The earth was the centre of the universe, with the sun and stars revolving around the earth.
This was accepted as common knowledge, the accepted and inviolable view of the world.
Doctors of Science, with the equivalent of modern day PhDs, filled libraries with books and charts detailing how the sun and stars revolved around the earth. Mechanical models (armillary spheres) were made that demonstrated how the earth was the centre of the universe.
The geocentric model of the universe even received religious sanction, making it an article of faith that could not be contradicted.
Then, despite the fiercest opposition, men like Galileo and Copernicus proved that this was a false concept of the universe or, at least, a false concept of our solar system: it is now a proven fact that we live in a heliocentric solar system, where the planets revolve around the sun.
Over many decades there have been many attempts to understand and/or human behaviour by reducing human decision-making into simplified and mechanical “rationality”. This view of human behaviour is what is behind the various forms of game theory models, like the Nash equilibrium.
Predictive analytics, which are statistical techniques used in predictive modeling, machine learning and data mining, are another way in which human behaviour is reduced to a numeric values: current and past behaviour is used to predict future behaviour.
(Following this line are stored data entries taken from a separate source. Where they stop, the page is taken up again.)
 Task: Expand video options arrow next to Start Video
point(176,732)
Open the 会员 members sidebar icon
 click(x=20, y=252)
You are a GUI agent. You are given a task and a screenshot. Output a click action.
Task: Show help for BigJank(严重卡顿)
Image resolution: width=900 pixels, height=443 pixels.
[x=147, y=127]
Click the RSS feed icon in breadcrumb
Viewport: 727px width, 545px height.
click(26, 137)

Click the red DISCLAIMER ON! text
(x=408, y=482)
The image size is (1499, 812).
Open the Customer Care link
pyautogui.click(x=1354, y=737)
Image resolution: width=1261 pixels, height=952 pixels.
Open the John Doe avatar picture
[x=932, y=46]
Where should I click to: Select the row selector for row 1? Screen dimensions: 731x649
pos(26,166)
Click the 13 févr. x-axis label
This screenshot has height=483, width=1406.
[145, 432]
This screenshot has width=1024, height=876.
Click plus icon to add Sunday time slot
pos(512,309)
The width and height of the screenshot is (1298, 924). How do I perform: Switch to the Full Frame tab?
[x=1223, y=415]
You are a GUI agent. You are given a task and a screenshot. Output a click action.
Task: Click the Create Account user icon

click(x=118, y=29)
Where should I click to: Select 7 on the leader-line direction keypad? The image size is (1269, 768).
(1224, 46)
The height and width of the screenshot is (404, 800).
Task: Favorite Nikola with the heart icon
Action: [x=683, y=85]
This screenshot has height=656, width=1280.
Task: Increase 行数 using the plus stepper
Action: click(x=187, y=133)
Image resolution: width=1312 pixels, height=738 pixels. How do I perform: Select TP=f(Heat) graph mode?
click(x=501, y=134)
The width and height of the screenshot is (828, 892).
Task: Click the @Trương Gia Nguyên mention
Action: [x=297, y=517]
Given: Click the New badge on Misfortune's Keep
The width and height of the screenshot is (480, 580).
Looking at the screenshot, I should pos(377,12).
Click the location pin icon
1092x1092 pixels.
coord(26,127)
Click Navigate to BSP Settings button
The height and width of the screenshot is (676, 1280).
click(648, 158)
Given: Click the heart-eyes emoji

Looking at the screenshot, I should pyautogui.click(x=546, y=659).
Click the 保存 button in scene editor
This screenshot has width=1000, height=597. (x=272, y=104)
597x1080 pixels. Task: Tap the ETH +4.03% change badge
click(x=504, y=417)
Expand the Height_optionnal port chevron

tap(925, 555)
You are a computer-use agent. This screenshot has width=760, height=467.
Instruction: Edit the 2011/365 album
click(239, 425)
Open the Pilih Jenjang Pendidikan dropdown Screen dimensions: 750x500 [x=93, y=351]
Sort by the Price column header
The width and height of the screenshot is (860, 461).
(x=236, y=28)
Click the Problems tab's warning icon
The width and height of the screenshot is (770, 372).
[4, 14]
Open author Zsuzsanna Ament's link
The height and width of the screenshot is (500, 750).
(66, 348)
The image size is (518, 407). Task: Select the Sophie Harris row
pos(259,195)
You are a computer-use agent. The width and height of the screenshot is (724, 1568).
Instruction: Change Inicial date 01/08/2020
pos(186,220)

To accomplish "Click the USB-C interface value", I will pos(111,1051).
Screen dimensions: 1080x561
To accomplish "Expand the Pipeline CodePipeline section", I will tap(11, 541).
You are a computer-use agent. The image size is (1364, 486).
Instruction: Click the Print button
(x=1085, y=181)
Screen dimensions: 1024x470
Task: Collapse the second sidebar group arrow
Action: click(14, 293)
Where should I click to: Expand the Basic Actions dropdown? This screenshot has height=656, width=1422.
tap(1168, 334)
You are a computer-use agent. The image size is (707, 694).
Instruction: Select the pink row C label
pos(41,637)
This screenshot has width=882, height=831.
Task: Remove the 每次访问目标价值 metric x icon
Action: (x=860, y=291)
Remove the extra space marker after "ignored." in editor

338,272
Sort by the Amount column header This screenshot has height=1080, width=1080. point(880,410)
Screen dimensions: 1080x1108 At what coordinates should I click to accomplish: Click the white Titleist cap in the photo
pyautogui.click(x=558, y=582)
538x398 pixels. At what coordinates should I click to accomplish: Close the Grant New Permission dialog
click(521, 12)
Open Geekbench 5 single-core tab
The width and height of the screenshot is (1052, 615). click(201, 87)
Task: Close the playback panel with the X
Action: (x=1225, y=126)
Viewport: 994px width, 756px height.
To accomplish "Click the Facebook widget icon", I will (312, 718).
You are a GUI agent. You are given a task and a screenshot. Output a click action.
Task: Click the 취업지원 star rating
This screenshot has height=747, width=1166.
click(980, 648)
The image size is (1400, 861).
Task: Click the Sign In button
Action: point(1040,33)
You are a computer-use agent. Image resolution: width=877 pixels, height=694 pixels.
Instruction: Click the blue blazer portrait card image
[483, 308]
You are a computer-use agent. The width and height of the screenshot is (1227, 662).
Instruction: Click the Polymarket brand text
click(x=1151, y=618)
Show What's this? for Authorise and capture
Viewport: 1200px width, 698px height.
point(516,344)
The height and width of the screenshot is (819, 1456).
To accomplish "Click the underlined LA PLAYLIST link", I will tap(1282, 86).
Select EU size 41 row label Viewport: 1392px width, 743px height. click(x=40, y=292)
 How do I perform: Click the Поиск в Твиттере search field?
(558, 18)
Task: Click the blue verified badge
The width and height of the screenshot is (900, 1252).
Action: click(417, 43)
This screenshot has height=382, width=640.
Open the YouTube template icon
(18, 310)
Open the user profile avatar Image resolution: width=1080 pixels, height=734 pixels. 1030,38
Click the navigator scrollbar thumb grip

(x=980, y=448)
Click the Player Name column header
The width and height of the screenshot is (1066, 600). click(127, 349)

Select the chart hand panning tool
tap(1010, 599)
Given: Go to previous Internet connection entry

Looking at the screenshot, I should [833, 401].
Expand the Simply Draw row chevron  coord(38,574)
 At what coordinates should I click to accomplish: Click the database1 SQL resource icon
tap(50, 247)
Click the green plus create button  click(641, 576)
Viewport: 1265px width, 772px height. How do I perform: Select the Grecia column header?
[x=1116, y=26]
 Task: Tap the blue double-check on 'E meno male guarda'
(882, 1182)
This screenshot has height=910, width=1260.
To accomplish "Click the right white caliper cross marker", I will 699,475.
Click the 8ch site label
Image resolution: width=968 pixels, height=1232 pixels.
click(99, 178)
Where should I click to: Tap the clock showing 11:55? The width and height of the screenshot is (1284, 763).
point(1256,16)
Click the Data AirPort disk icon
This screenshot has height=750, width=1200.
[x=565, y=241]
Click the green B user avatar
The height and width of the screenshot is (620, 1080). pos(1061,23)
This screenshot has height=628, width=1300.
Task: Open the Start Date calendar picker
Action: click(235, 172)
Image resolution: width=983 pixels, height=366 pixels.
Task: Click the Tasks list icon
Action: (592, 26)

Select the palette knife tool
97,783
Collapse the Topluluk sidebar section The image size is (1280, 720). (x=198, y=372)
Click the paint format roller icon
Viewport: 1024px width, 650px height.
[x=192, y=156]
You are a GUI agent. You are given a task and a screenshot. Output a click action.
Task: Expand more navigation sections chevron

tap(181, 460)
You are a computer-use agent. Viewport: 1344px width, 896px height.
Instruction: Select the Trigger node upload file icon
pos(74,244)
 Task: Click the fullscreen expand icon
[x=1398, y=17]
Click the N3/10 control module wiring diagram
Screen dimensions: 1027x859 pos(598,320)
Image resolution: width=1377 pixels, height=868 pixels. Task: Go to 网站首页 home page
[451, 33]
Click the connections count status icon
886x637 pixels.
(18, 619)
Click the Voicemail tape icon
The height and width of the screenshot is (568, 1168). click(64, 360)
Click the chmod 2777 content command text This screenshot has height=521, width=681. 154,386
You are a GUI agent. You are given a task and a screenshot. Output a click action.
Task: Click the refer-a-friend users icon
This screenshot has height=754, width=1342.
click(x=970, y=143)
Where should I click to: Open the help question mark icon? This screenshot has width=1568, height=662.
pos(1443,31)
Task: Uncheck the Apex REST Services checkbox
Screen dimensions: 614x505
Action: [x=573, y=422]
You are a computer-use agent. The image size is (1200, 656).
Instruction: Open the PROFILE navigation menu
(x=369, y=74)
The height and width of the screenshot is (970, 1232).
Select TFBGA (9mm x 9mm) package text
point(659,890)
This is the idea behind Big Data.
Thankfully, human behaviour is much more complicated than any statistical algorithm or numeric value.
Human beings cannot be boxed into convenient models created by statisticians.
Dependence on quantitative research may cause businesses to miss important insights on their clients, their products and their competitors.
Outside the Box and Beyond the Statistics
Mystery shopping is the primary field research component of Competitive Intelligence.
Mystery shopping provides clients with real world and real time insights on customer behaviour and competitor activities.
Interactions between clients and frontline personnel, like sales and customer service representatives, provide a deeper understanding on how customers behave and how best to meet their needs as buyers and consumers.
Insights on product strengths and weaknesses can be extracted and revealed by mystery shopping that other methodologies cannot adequately measure.
Whether your company is in the B2C or B2B arena, your company is affected by the interaction between human beings, customers and sales representatives.
Mystery shopping provides insights you need to make smart decisions on product development as well as sales and marketing strategies.